Okay…time to wave the magic wand.

Bizarro Guthrie: 12-8 W/L record
Bizarro Arrieta: 5-12 W/L record

In order to achieve these figures, all I did was match up Guthrie and Arrieta’s starts (numbered 1-21) to each corresponding start and swap out their pitching performances in order to come up with a W, L, or nd. The bullpen performances after each of the pitchers left the game was left the same, as were the offensive performances of the Orioles.

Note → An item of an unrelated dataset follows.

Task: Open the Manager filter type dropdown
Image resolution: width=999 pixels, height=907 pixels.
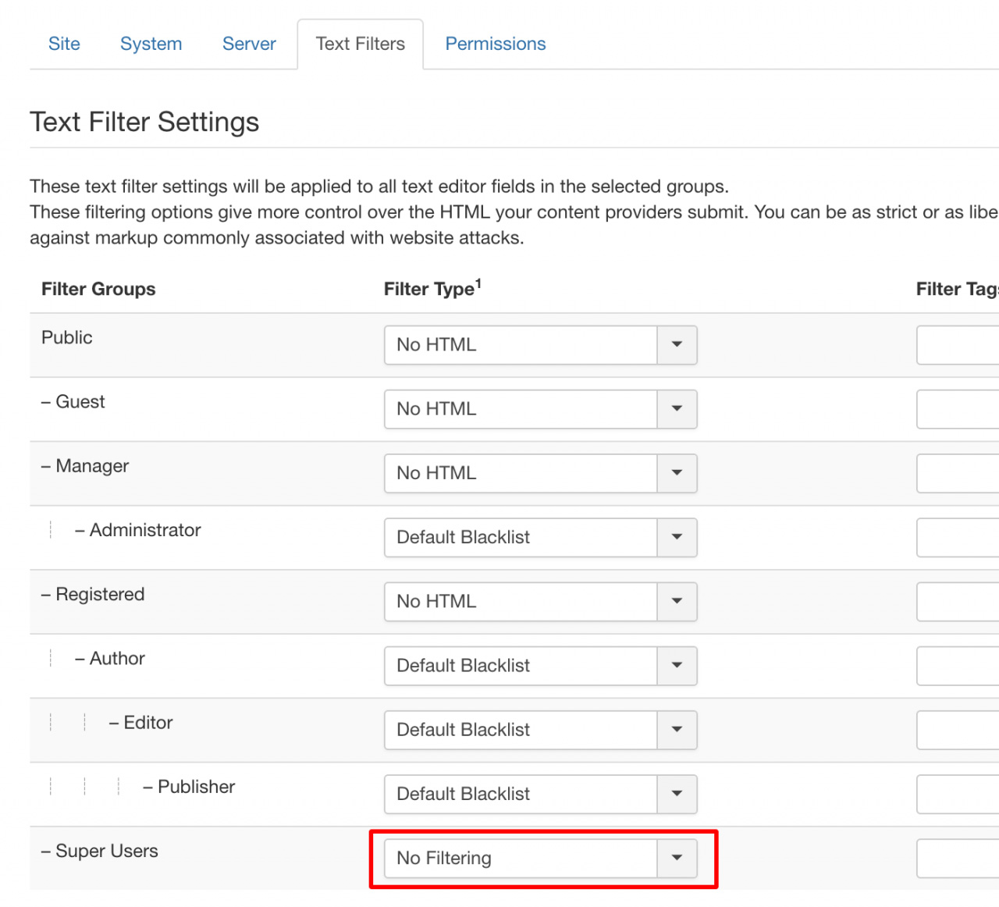Action: [540, 473]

This is quite obviously not a perfect measure because it fails to take into account many important factors that are impossible to adjust for. For instance, it is not exactly fair to correspond Arrieta’s performance against Seattle with Guthrie’s performance against Boston—but this is the best we’ve got without any actual magic.

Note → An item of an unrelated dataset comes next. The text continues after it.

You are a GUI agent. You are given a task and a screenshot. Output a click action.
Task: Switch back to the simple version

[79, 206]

A couple interesting things that I came across while plowing through all of the numbers for each of the 21 games that these two men have started in 2011:

Arrieta has only pitched into the 7th inning four times this year. He has not pitched past the 7th once.

Guthrie has one win stemming from a non-quality start. Arrieta has three.

Guthrie has eight (EIGHT!?!?) losses or non-decisions in a quality start. Arrieta has only one.

Due to poor run-support and bad performances by the bullpen, Jeremy Guthrie (the better pitcher of the two) has a far poorer W/L record than Jake Arrieta. 4-14 and 10-7 really do appear to be worlds apart—and neither truly reflects the true performances of the pitcher that they are assigned to. Arrieta has been luckier than your average bear, while Guthrie has been unluckier. If there were somehow a way to make W/L a fair measure of the performance of any given starting pitcher, each of these gentlemen would have their mark sitting somewhere between what it is now, and what their bizarro counterpart’s mark is.

Unfortunately, there is not really a way to make this statistic fair—it relies too heavily on things that are out of the control of the starting pitcher. Guthrie’s 14 losses lead all of the Majors. Given Arrieta’s luck, Guthrie’s 12 wins would be third best in the AL.